The ugly reality, however, is that Campbell has been forced into trying to make Gibbs, Pinellas County's fifth-largest and most expensive high school, an environment conducive to learning. After all, providing children with a safe environment to learn is the public school's raison d'etre.
The other ugly reality is one that few people, black or white, discuss publicly: While blacks represent only 19 percent of the student population in Pinellas schools, they annually account for 35 to 40 percent of the disciplinary actions. In short, black students, mostly males, cause the highest number of disruptions and commit the highest number of behavioral infractions in Pinellas public schools. These problems include tardiness, unexcused absences, fighting with other students, vandalism and mouthing off to teachers.
As a result, black students, mostly males, receive a disproportionately higher number of disciplinary actions, including out-of-school suspensions, in-school suspensions, expulsions and trips to the principal's office.
Although the statistics are grim for black children in our elementary and middle schools, let's look at the high school statistics culled from the August 2006 official report titled "Black Student Achievement Superintendent's Report 2005-2006 (School Year)."
Out-of-school suspensions: During the 2003-2004 school year, black students accounted for 34 percent of out-of-school suspensions, while their non-black peers were 13 percent. In 2004-2005, blacks were 31 percent; non-blacks, 11 percent. In 2005-2006, blacks were 25 percent; nonblacks, 11 percent.
Drastic disparities show up when black males are compared with other groups. During 2005-2006, black males represented 28 percent of out-of-school suspensions; black females, 19 percent; nonblack males, 14 percent; nonblack females, 7 percent.
In-school suspensions during 2005-2006: Blacks represented 41 percent, while nonblacks were 21 percent. When broken down by gender, black males were 48 percent, while black females were 37 percent. Nonblack males represented 26 percent, and nonblack females were 16 percent.
Because of the achievement gap and because of the increasing demand for technical skills and knowledge, these statistics should ring an alarm bell for black parents and black leaders. And this is not the time to play the self-defeating blame game. We need to earnestly seek ways to help the greatest number of black children, especially males, thrive and become a natural part of their schools.

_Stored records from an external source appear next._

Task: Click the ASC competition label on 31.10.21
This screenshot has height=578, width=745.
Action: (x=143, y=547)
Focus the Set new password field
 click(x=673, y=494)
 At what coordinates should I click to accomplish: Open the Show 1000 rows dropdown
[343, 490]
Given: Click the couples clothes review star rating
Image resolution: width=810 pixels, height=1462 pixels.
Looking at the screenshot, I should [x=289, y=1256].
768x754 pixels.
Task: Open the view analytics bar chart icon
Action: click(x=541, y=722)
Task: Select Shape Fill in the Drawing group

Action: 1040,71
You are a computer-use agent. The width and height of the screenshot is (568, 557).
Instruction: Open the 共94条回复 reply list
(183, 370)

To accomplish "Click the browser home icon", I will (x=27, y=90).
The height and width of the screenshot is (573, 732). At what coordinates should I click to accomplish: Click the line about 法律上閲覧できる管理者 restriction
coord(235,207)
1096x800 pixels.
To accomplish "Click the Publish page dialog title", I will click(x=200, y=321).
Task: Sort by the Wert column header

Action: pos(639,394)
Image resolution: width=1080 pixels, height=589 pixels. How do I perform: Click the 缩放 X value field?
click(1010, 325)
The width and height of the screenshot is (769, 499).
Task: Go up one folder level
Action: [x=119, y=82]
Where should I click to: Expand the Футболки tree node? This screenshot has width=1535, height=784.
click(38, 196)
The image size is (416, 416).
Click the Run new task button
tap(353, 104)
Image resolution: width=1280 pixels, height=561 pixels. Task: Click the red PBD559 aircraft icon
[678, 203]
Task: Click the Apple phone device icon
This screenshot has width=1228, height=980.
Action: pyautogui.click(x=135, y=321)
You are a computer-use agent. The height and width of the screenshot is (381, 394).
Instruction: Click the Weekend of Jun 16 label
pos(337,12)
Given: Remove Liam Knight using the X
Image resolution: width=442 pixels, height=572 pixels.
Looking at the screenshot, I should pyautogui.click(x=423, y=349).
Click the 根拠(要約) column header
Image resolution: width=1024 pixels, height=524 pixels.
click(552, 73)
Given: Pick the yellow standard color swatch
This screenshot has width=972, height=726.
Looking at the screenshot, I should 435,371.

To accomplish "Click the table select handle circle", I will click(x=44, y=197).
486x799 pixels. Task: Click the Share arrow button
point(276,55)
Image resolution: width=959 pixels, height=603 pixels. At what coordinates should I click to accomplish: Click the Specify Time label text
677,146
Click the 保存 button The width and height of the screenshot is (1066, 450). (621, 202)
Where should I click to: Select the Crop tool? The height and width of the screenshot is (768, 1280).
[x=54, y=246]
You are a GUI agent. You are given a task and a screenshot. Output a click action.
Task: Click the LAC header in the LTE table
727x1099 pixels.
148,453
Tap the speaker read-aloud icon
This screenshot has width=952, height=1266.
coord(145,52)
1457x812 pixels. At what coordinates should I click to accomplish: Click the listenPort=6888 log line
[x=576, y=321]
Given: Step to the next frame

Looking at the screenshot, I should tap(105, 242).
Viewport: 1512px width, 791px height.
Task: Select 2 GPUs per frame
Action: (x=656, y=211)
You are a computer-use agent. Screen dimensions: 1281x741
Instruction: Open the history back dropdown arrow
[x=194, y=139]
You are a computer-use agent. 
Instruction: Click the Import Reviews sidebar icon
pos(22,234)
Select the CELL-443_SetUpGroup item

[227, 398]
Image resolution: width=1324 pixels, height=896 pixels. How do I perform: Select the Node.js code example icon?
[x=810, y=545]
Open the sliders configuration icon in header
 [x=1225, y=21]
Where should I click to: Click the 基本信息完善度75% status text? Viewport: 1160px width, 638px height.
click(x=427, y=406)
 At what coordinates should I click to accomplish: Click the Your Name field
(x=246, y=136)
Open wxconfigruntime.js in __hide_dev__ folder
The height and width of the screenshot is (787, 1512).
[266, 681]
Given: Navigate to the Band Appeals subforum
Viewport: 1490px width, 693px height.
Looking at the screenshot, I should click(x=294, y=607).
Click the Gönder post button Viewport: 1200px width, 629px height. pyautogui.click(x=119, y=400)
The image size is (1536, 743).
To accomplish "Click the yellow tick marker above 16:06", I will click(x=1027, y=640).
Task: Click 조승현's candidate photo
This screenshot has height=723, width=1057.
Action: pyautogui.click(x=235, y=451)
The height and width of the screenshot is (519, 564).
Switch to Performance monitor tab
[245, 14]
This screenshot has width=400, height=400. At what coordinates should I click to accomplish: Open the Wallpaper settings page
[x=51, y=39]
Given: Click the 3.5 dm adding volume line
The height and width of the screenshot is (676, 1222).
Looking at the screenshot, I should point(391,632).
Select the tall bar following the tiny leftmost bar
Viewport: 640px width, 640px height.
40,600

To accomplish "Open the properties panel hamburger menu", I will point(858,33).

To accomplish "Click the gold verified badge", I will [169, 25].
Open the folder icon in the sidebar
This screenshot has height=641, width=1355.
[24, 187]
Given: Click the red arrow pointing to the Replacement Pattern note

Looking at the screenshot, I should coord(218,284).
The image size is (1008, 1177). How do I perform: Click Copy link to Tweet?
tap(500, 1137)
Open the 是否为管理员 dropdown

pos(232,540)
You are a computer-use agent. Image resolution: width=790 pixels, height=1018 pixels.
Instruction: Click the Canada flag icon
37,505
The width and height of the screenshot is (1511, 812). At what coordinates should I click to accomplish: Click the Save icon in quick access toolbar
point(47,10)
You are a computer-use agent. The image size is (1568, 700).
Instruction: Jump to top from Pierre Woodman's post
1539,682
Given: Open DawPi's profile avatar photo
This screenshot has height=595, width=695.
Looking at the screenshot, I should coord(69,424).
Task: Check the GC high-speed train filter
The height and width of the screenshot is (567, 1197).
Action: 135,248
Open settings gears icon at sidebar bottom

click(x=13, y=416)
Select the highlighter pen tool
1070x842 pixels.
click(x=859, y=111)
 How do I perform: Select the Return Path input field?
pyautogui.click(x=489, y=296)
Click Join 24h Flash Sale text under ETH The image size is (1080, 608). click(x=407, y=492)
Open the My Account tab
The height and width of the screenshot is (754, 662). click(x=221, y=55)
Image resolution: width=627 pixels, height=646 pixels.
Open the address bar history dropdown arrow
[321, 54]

Scholars have labored to understand why black children disproportionately receive exclusionary punishment in school. Studies show, for example, that many black children wind up being punished because they have a need for physical movement, while the typical classroom, with a teacher in control at the front of the room, is a structured setting.
"Classrooms that thwart physical movement may contribute to African- American students engaging in inappropriate behaviors," writes University of South Florida special education professor Brenda A. Townsend, in a paper titled "The Disproportionate Discipline of African-American Learners: Reducing School Suspensions and Expulsions."
Another problem, Townsend writes, is that black students tend to interact with speakers, thus creating discord and giving the appearance of disrespecting the speaker.
" 'Call and response' is an African American tradition that occurs when listeners actively and verbally respond to speakers. When classroom expectations stipulate that students engage in passive listening behaviors (i.e., looking at the speaker, nodding appropriately, etc.), African-American students may appear to purposely distract the speaker or even 'talk back' to the speaker. Students who engage the speaker in call and response routines may be perceived as behaving inappropriately, even though that style demonstrates that they are engaged and such engagement may facilitate their learning."
Other studies suggest that black students, especially males, are disproportionately disciplined when they bring the profane bluster, the signature garb and the threatening behaviors of gangsta rappers to campus.
In many instances, teachers can be trained to recognize and accommodate their students' unique cultural propensities, thus reducing the need for exclusionary punishment.
In cases where gangsta culture and other dangerous patterns are disruptive, as has been the case at Gibbs, zero tolerance is appropriate, and the students involved should be removed from campus because the school is being forced to squander precious resources and divert attention away from its real mission.
Gibbs principal Campbell should not have to waste her valuable time reading the riot act to disruptive students. She certainly should not have to remind parents to get directly involved in the academic lives of their children.